Task instructions
Wherever the line with "Given: Click the" sits in the listing below, transcribe from it up to and including the line with "Pick minute 02", exactly, and leave the remaining lines out.

Supplied records
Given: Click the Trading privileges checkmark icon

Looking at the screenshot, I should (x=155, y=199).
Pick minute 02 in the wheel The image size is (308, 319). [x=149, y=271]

==

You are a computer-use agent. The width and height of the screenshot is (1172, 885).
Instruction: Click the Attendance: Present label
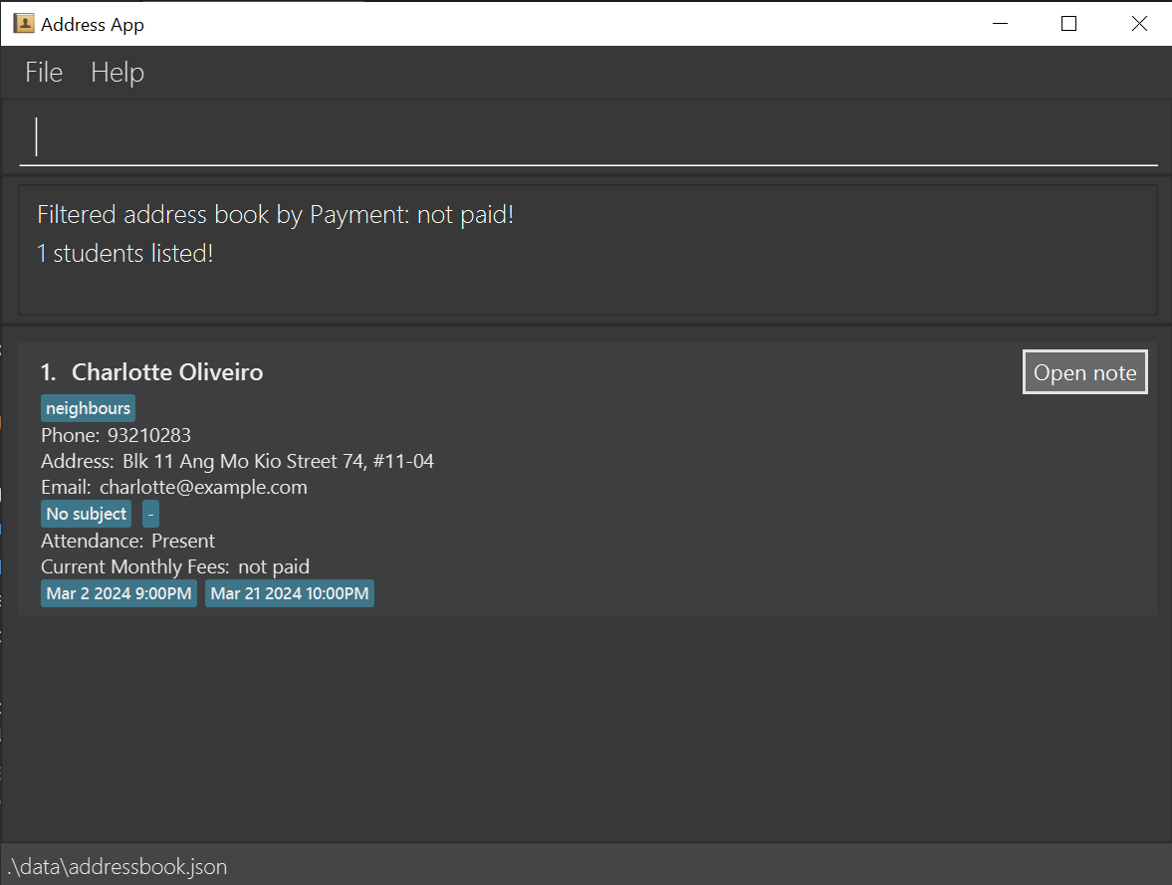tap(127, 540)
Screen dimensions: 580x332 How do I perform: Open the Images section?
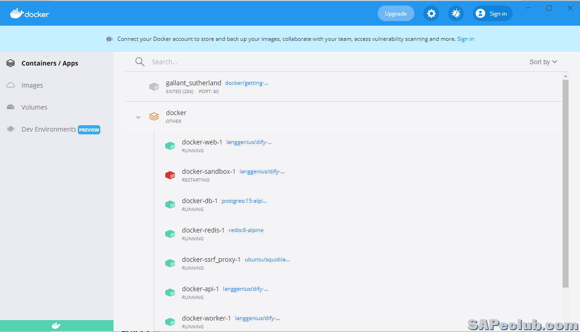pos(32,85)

==

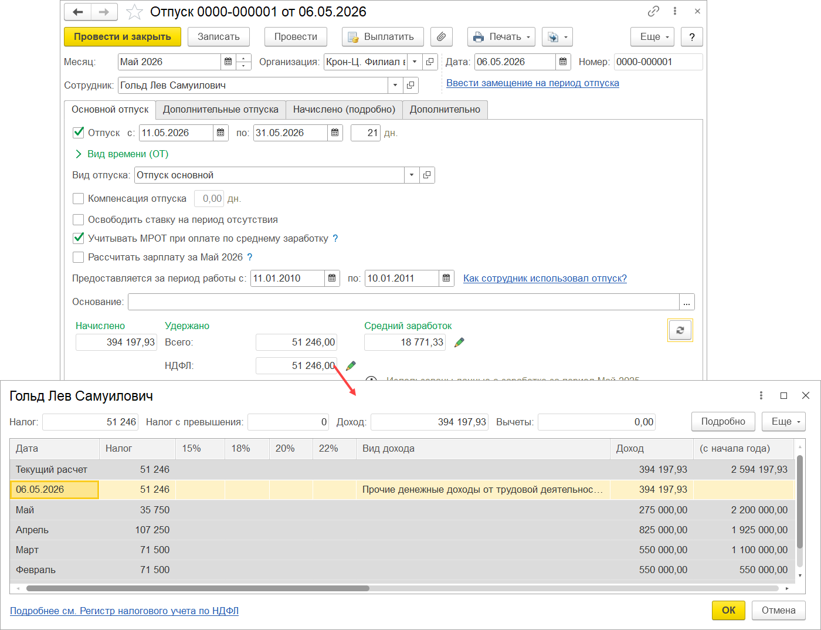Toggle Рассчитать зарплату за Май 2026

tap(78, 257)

Solution
Given: Click the Trading privileges checkmark icon

Looking at the screenshot, I should (x=155, y=199).
Pick minute 02 in the wheel The image size is (308, 319). [x=149, y=271]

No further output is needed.